• _Material to process_
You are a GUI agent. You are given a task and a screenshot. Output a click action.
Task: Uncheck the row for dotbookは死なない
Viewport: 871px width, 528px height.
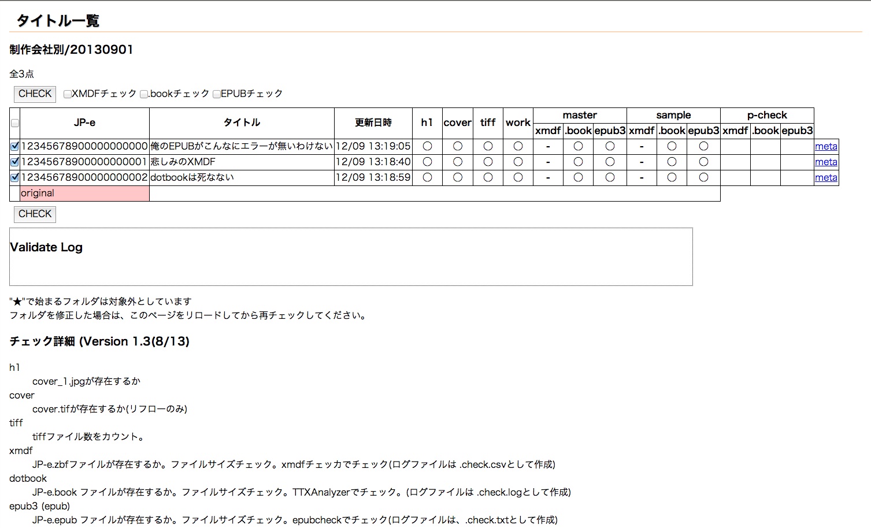click(15, 178)
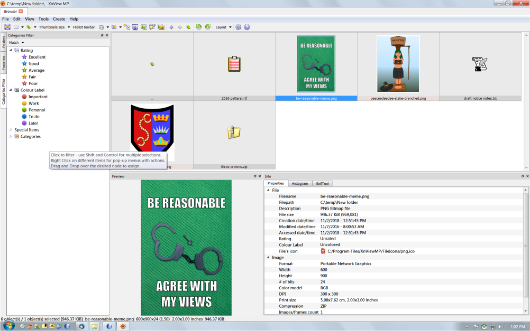This screenshot has height=331, width=530.
Task: Open settings with the gear icon
Action: pyautogui.click(x=238, y=27)
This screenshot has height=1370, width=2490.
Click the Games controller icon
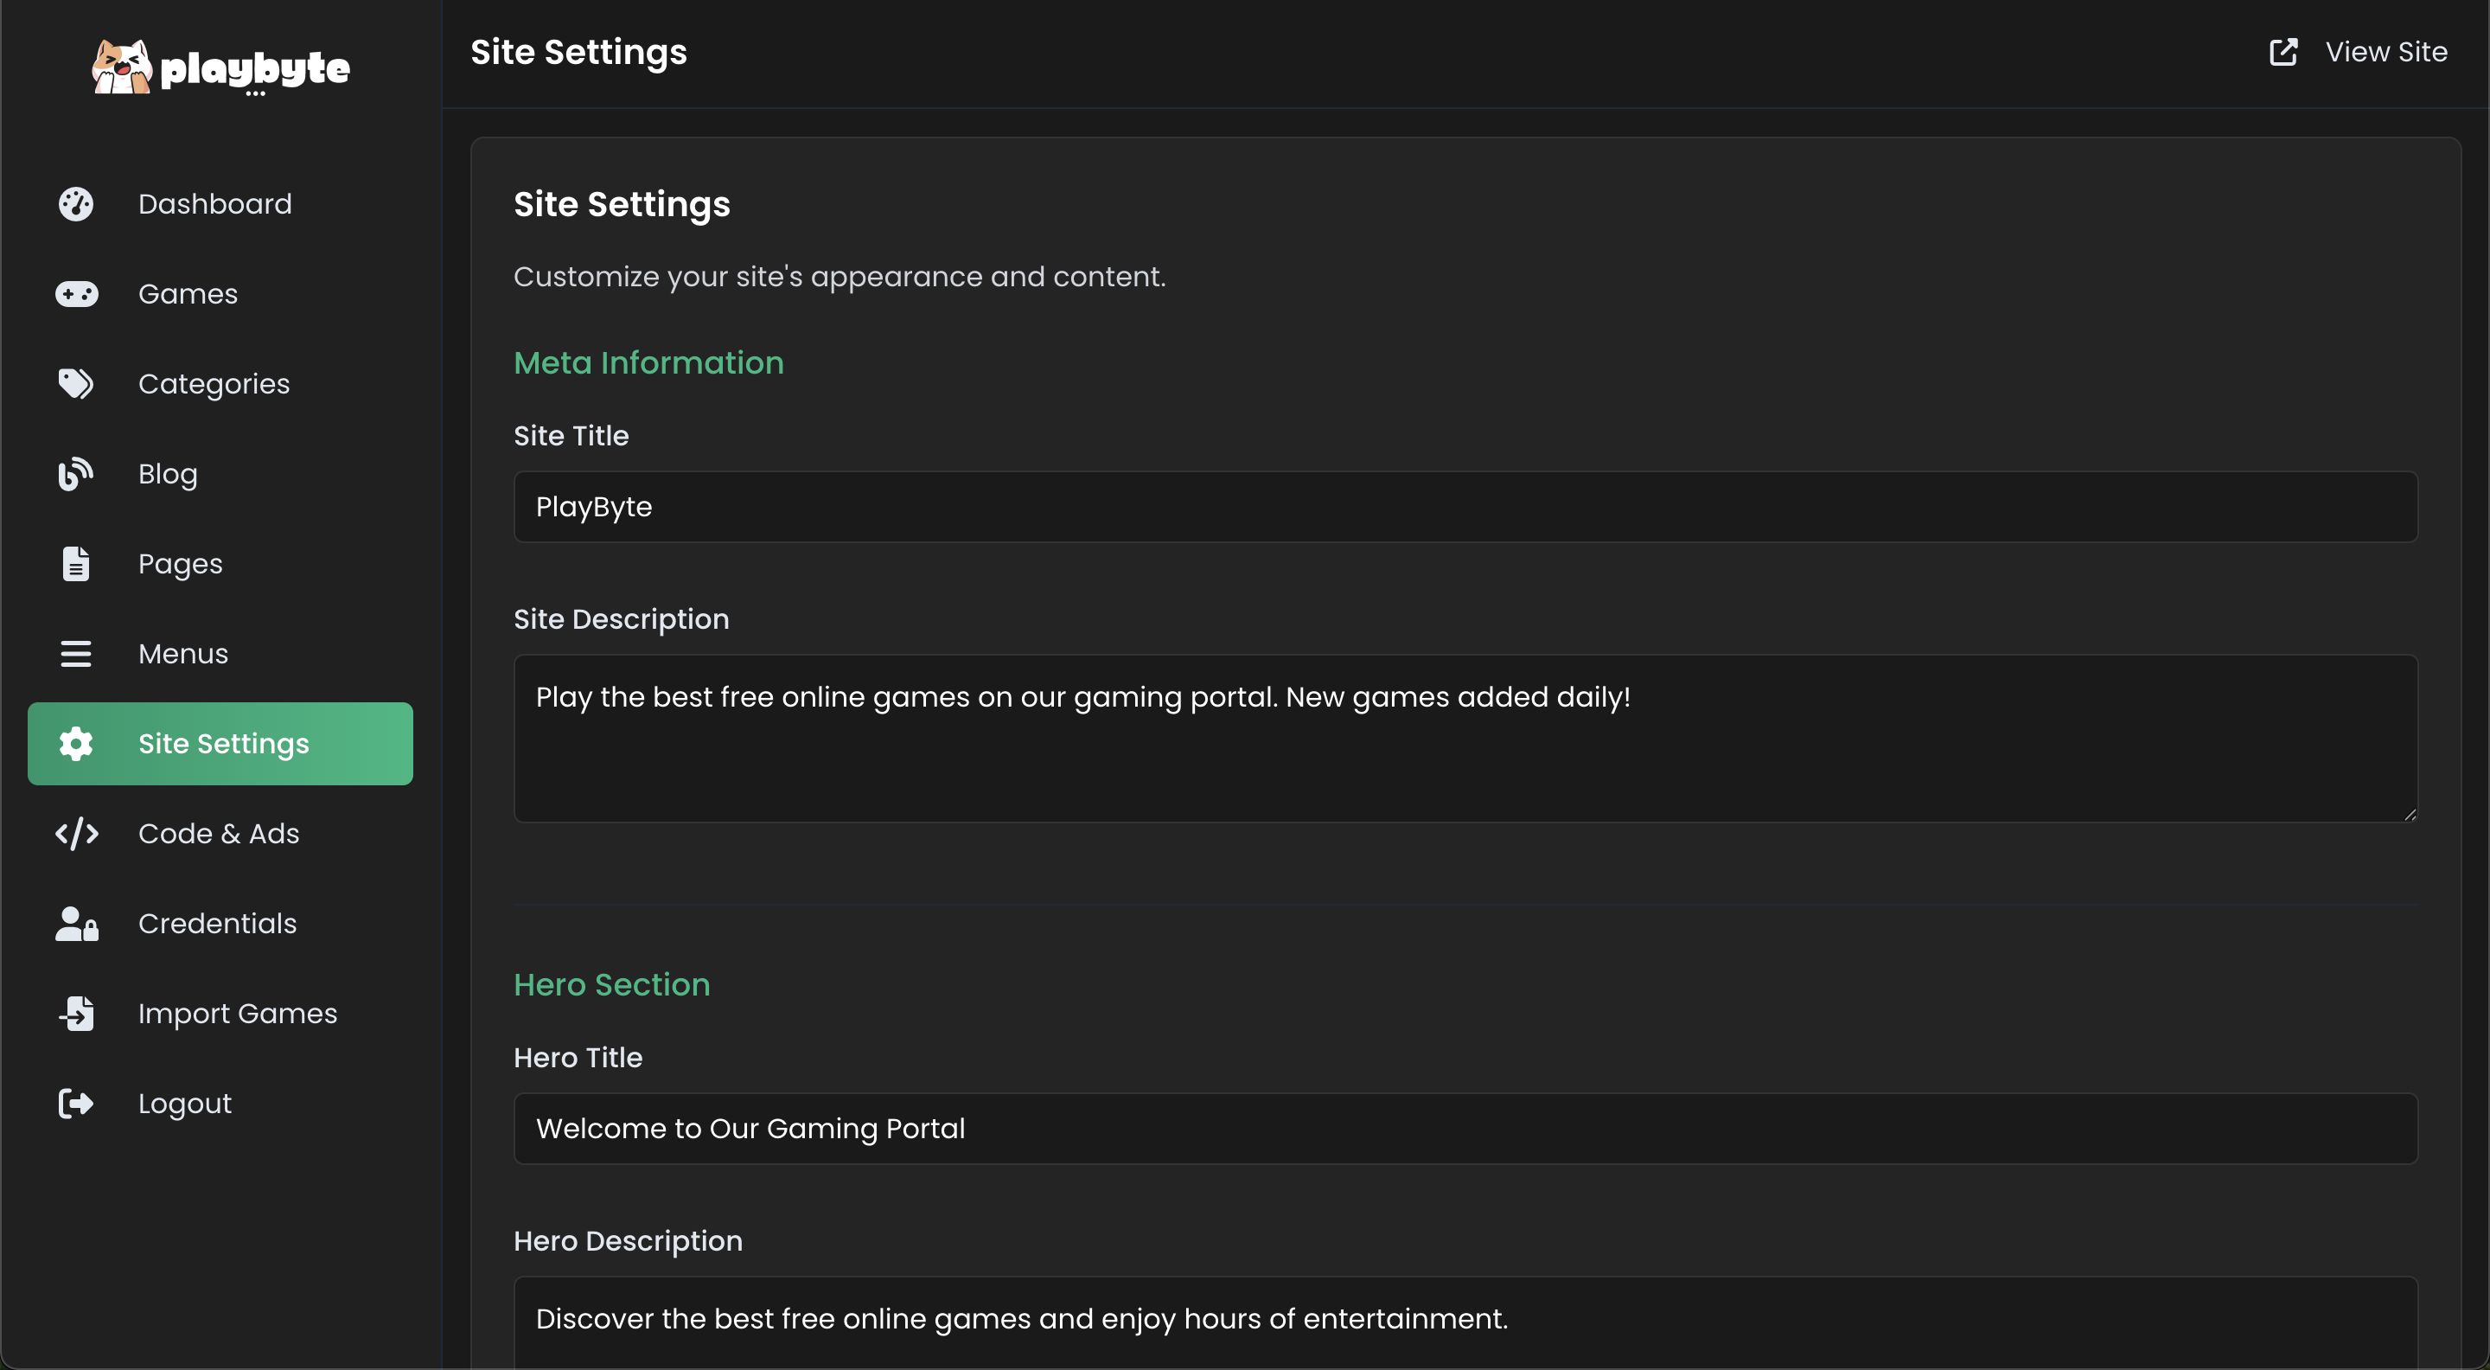point(76,294)
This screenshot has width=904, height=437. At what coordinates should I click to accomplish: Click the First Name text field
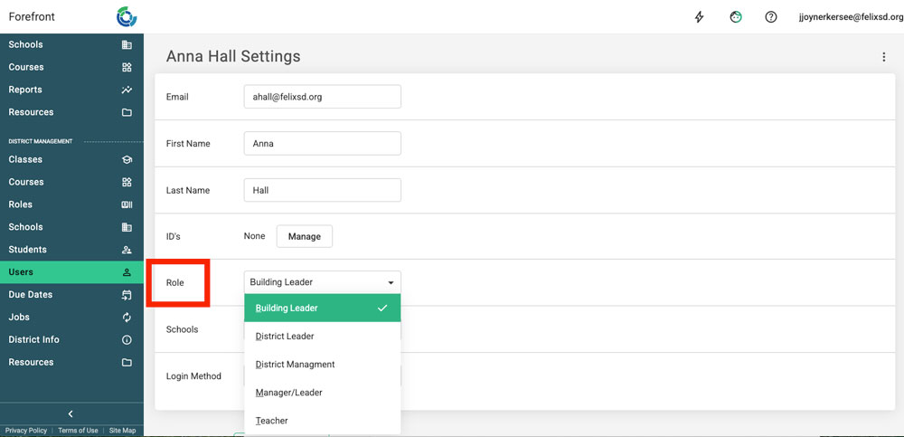pos(322,144)
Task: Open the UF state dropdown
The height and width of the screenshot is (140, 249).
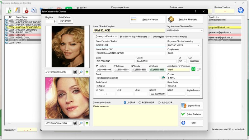Action: pos(185,61)
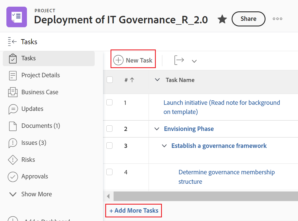Click the Approvals checkmark icon

(13, 177)
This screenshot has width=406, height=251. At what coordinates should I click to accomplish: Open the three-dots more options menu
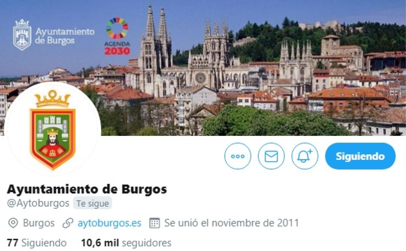(x=238, y=156)
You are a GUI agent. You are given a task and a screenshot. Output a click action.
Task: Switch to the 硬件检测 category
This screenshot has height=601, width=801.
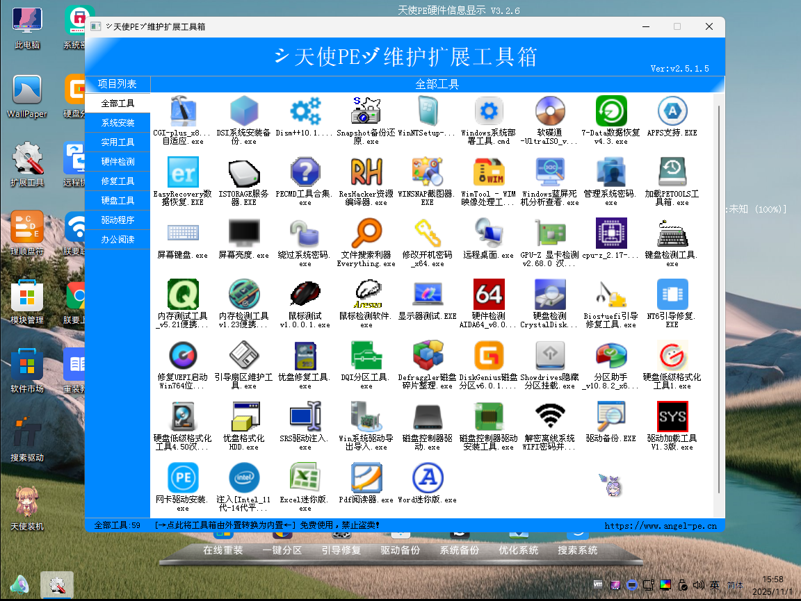(118, 162)
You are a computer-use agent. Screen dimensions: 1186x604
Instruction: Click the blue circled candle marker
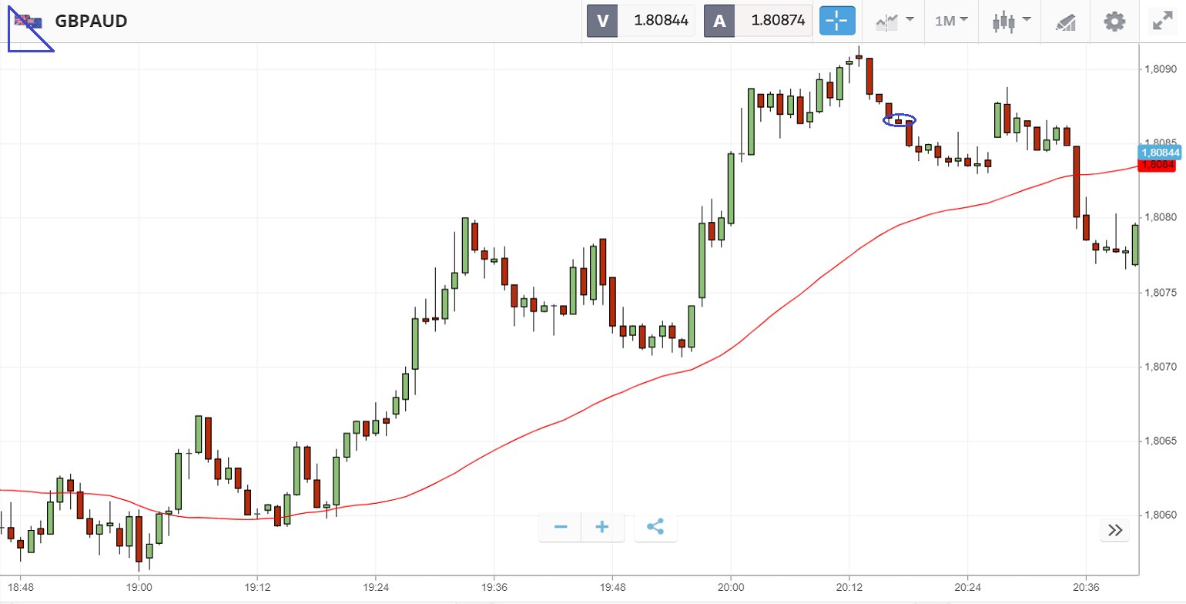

• _The task_
Final stretch of the data: repeat exactly each line from the one containing "This screenshot has height=1370, width=2490." through the last, and omit all pictures.

• _Solution for this task_
This screenshot has height=1370, width=2490.
Click the Games controller icon
point(76,294)
This screenshot has width=904, height=437. At what coordinates should I click to accomplish: Click the First Name text field
pos(322,144)
Task: Open the UF state dropdown
The height and width of the screenshot is (140, 249).
Action: pos(185,61)
Click the Approvals checkmark icon

(13, 177)
This screenshot has width=406, height=251. At what coordinates should I click to accomplish: Open the three-dots more options menu
(x=238, y=156)
You are a GUI agent. You are given a task and a screenshot. Output a click action.
Task: Switch to the 硬件检测 category
This screenshot has height=601, width=801.
(118, 162)
You are a computer-use agent. Screen dimensions: 1186x604
Instruction: Click the blue circled candle marker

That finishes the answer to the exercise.